[OpenAFS] vos release

Russ Allbery rra@stanford.edu
Thu, 08 Aug 2002 14:22:15 -0700


Derrick J Brashear <shadow@dementia.org> writes:
> On Thu, 8 Aug 2002, Russ Allbery wrote:

>> Just as a data point, it's not clear to me that this always has
>> something to do with network problems.  We've seen exactly the same
>> behavior on the campus network with no noticable network difficulties
>> between the servers.  Every so often the volume release would just not
>> work; usually it would involve "possible communication failure" errors
>> and usually errors about being unable to start a transaction.  It
>> seemed to be strongly correlated

> I think a fix in OpenAFS 1.2.6 will help this.
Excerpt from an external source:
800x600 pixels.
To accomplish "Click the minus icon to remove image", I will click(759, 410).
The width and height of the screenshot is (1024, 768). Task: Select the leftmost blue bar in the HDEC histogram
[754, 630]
Particularly, Brent
> Johnson mentioned something to me at Usenix and based on that we made a
> change in the fssync interface. I'm told IBM made an analogous change
> sometime recently also.

So far, I seem to be having fewer problems, but they're not gone.  With
the first volume release I did today, I got the same problem that I'd
gotten before:

(root) windlord:~> alias rfv
vos release -f -v
(root) windlord:~> rfv pubsw.siteemacs

pubsw.siteemacs 
    RWrite: 2003896810    ROnly: 2003896811    Backup: 2003896812
    number of sites -> 4
       server afssvr22.Stanford.EDU partition /vicepj RW Site 
       server afssvr22.Stanford.EDU partition /vicepj RO Site 
       server afssvr23.Stanford.EDU partition /vicepm RO Site 
       server afssvr11.Stanford.EDU partition /vicepd RO Site 
This is a complete release of the volume 2003896810
Recloning RW volume ...
Failed to end cloning transaction on RW 2003896811
Possible communication failure
Error in vos release command.
Possible communication failure
(root) windlord:~> rfv pubsw.siteemacs

pubsw.siteemacs 
    RWrite: 2003896810    ROnly: 2003896811    Backup: 2003896812
    number of sites -> 4
       server afssvr22.Stanford.EDU partition /vicepj RW Site 
       server afssvr22.Stanford.EDU partition /vicepj RO Site 
       server afssvr23.Stanford.EDU partition /vicepm RO Site 
       server afssvr11.Stanford.EDU partition /vicepd RO Site 
This is a complete release of the volume 2003896810
Recloning RW volume ...
Updating existing ro volume 2003896811 on afssvr23.Stanford.EDU ...
Starting ForwardMulti from 2003896811 to 2003896811 on afssvr23.Stanford.EDU (full release).
Updating existing ro volume 2003896811 on afssvr11.Stanford.EDU ...
Starting ForwardMulti from 2003896811 to 2003896811 on afssvr11.Stanford.EDU (full release).
updating VLDB ... done
Released volume pubsw.siteemacs successfully

Perhaps the -f flag at this point has something to do with it?  We
standardized on always using it at some point in the past when Transarc
AFS would corrupt the volume unless -f was given, and then never changed
back.

In a bunch of subsequent volume releases, I haven't had any trouble except
for an occasional:

Could not end transaction on a ro volume: Possible communication failure

right before the volume release finishes that doesn't seem to have
interfered with the success of the release.

-- 
Russ Allbery (rra@stanford.edu)             <http://www.eyrie.org/~eagle/>